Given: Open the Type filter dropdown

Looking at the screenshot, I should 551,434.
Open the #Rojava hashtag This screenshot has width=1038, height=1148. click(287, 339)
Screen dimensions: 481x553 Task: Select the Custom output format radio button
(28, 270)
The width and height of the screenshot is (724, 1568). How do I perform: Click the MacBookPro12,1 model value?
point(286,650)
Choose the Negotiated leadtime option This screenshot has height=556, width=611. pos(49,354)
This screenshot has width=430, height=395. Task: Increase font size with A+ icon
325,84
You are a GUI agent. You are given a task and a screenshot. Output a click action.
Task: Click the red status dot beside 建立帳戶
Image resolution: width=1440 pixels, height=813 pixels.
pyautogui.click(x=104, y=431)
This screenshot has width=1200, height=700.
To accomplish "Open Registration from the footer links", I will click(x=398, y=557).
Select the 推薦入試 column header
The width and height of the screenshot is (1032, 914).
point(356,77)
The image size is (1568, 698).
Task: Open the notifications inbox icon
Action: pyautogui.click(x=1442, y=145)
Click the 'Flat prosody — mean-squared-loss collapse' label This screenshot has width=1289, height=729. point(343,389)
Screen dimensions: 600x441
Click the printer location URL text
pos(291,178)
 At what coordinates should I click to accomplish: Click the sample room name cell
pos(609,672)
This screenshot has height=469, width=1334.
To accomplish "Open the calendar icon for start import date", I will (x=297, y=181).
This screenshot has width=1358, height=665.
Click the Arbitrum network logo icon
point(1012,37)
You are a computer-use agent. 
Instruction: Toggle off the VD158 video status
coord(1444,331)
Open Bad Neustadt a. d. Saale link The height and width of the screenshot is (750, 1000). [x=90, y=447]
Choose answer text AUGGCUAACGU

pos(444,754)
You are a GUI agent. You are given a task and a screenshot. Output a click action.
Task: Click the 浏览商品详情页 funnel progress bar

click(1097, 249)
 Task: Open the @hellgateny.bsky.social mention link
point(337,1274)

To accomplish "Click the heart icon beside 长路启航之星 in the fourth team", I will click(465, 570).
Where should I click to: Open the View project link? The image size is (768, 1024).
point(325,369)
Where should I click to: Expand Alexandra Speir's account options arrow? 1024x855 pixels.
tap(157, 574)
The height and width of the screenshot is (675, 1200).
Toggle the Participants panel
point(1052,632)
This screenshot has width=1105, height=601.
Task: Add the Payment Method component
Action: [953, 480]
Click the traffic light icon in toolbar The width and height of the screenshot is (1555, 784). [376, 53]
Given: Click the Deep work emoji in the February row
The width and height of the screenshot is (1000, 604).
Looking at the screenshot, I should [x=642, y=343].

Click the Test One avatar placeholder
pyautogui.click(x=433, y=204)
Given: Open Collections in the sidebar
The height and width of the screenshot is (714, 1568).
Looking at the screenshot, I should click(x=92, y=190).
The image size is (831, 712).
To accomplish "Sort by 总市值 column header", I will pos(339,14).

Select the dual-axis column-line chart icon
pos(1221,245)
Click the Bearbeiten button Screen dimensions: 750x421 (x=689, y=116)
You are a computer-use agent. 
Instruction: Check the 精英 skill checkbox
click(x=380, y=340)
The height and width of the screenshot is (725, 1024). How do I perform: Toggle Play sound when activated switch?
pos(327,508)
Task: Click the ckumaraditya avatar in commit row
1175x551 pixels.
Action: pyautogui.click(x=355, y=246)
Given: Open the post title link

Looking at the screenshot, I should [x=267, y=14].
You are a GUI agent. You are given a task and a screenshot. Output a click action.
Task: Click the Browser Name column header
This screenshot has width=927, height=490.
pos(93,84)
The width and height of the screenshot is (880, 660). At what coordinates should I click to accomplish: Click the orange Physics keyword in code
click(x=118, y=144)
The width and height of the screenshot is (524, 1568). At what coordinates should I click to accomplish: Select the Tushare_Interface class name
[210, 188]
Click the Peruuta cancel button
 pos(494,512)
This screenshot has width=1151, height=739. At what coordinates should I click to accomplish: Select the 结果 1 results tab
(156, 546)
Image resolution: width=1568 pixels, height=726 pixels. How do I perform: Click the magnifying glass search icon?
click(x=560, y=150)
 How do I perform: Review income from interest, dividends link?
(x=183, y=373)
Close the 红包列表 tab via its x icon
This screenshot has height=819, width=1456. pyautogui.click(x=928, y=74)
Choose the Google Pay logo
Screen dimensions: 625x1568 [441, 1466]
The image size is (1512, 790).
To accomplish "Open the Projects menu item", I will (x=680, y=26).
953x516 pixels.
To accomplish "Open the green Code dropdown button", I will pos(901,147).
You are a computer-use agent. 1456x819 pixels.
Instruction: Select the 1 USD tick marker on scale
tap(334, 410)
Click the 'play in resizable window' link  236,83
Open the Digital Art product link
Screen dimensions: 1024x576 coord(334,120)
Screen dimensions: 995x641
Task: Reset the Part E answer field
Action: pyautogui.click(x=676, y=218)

**Work to be completed**
Wherever the word "beside" occurs in a line of the listing, copy that line.

**Output below**
Task: Click the red status dot beside 建立帳戶
To accomplish "Click the heart icon beside 长路启航之星 in the fourth team", I will click(465, 570).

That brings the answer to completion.